Zamiast tanio budować, lepiej zadłużać i eksmitować
Pomimo stale rosnącej podaży mieszkań, coraz więcej osób ma problemy z ich zakupem.
Ceny mieszkań podlegają czasem znacznym negocjacjom, ale i tak kwota, jaką trzeba zapłacić jest dla wielu nieosiągalna. Wsparcie transakcji kredytami hipotecznymi nie jest zadowalające, podraża zakup przywiązując kupujących na wiele lat do banku. Programy rządowe wspierania budownictwa pomagają tak by nie pomagać, stając się politycznym argumentem szczególnie przed kampanią wyborczą.
Pomagają określonej grupie odbiorców, faworyzując ich psują cały rynek. Samorządy lokalne od lat borykają się z brakiem nowych lokali komunalnych czy zastępczych, płacąc prywatnym właścicielom kamienic milionowe odszkodowania za „swoich” lokatorów.
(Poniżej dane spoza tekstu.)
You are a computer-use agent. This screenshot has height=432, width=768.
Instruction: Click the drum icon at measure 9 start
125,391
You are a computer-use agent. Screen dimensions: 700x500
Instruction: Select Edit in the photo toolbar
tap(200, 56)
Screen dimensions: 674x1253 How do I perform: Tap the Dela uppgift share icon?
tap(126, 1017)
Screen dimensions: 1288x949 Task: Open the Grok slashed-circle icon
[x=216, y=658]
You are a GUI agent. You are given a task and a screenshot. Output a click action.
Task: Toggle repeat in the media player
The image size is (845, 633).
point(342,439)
Tanie budownictwo mieszkaniowe pomagające zaspokajać potrzeby mieszkaniowe szerszej grupy jest potrzebne tym bardziej ze po latach dostawania mieszkania przyszedł czas by sobie je kupić. Ale czy wszystkim zależy by takie projekty się udawały? Klasa polityczna straciłaby prospołeczny argument wyborczy, banki krociowe zyski z dobrze zabezpieczonych i spłacanych kredytów hipotecznych, deweloperzy duże marże na projektach, producenci materiałów budowlanych i hurtownicy stałe przychody. To główne, lecz nie jedyne argumenty za tym by budownictwa taniego i powszechnie dostępnego nie propagować. Do innych przeszkód w realizacji tych projektów należy dodać nieprzyjazny system podatkowy, rozbuchana biurokracja, brak miejscowych planów zagospodarowania przestrzennego, mało innowacyjna technologia, kłopoty z uzyskaniem finansowania.
Na rynku budowlanym pojawia się coraz więcej ciekawych ekonomicznych projektów budownictwa jednorodzinnego i wielorodzinnego. Wyróżniają się nietuzinkową architekturą, energooszczędnością, nowatorskimi technologiami, proekologicznymi materiałami budowlanymi i przede wszystkim skróceniem czasu budowy oraz co również ważne mniejszymi kosztami późniejszej eksploatacji. Oszczędność w budownictwie wcale nie musi oznaczać tandety i czy brzydoty. Należy zmienić to postrzeganie i lansować modę na tanie i funkcjonalne budownictwo wielorodzinne.